Experiências

"Estar disponível para ouvir confissões é uma prioridade".

O Papa Francisco nomeou o Cardeal Mauro Piacenza (Génova, 1944) Penitenciário Maior da Santa Sé em 2013. Anteriormente foi subsecretário, secretário e prefeito da Congregação para o Clero. É, portanto, a pessoa certa para falar sobre como reforçar a prática da confissão sacramental neste Ano da Misericórdia. 

Henry Carlier-9 de Fevereiro de 2016-Tempo de leitura: 8 acta
Cardeal Mauro Piacenza

O Papa Francisco recordou-o na sua recente entrevista de livro O nome de Deus é misericórdiaA experiência mais importante que um crente deve ter neste Ano Jubilar de Misericórdia é "permitir que Jesus se encontre consigo, aproximando-se do confessionário com confiança". Falámos com a actual Grande Penitenciária da Santa Sé sobre como os sacerdotes e os leigos podem contribuir para a prática da confissão.

No Ano da Misericórdia será central que os fiéis se voltem para o sacramento específico da misericórdia de Deus, a confissão. Mas não deveríamos aprofundar a ideia do perdão, a realidade do pecado e a necessária reconciliação com os nossos irmãos e irmãs?
-Certo, a questão fundamental num Jubileu é sempre a "conversão" e, portanto, o protagonista é a confissão sacramental. Para nós, peregrinos deste mundo e pecadores, o discurso sobre misericórdia seria em vão se não conduzisse à confissão, através da qual fluem as águas frescas e regeneradoras da misericórdia divina.

Todos nós pastores devemos demonstrar caridade pastoral eminentemente pela nossa generosa disponibilidade para ouvir confissões, encorajando a recepção dos fiéis e sendo nós próprios penitentes assíduos. A educação para uma boa confissão começa com a formação das consciências das crianças em preparação para a sua primeira Comunhão.

Onde quer que haja uma crise na frequência deste sacramento fundamental, deve dizer-se que a crise está "in capite", na cabeça; é uma crise de fé. Para ir à confissão é necessário ter um sentido de pecado, porque a primeira maneira de resistir ao mal é reconhecê-lo e chamá-lo pelo seu nome: "pecado".
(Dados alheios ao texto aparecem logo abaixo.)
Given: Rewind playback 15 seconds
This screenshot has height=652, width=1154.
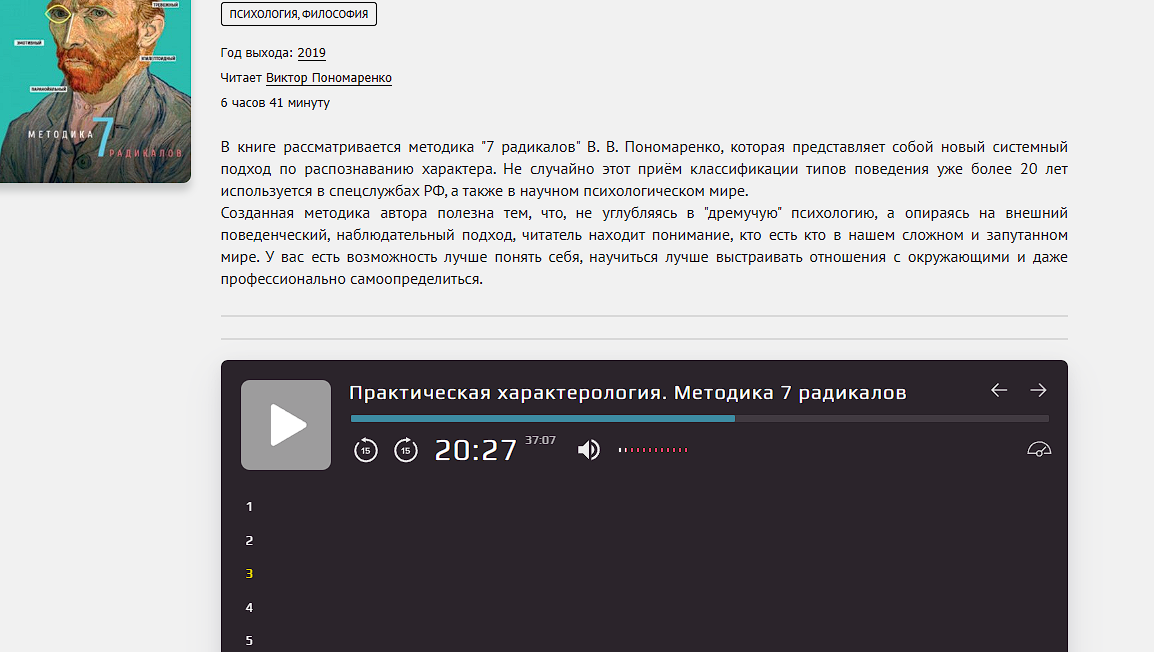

Olhando para o crucifixo, é possível perceber o que é o pecado e o que é o amor. Mas um tal olhar requer silêncio interior, sinceridade consigo mesmo, a eliminação de ideias preconcebidas e preconceitos, lugares comuns que, ao respirá-los através do ar, se tornaram gradualmente incorporados em nós por osmose.

Confessionários no Paseo de Coches del Retiro durante a JMJ em Madrid.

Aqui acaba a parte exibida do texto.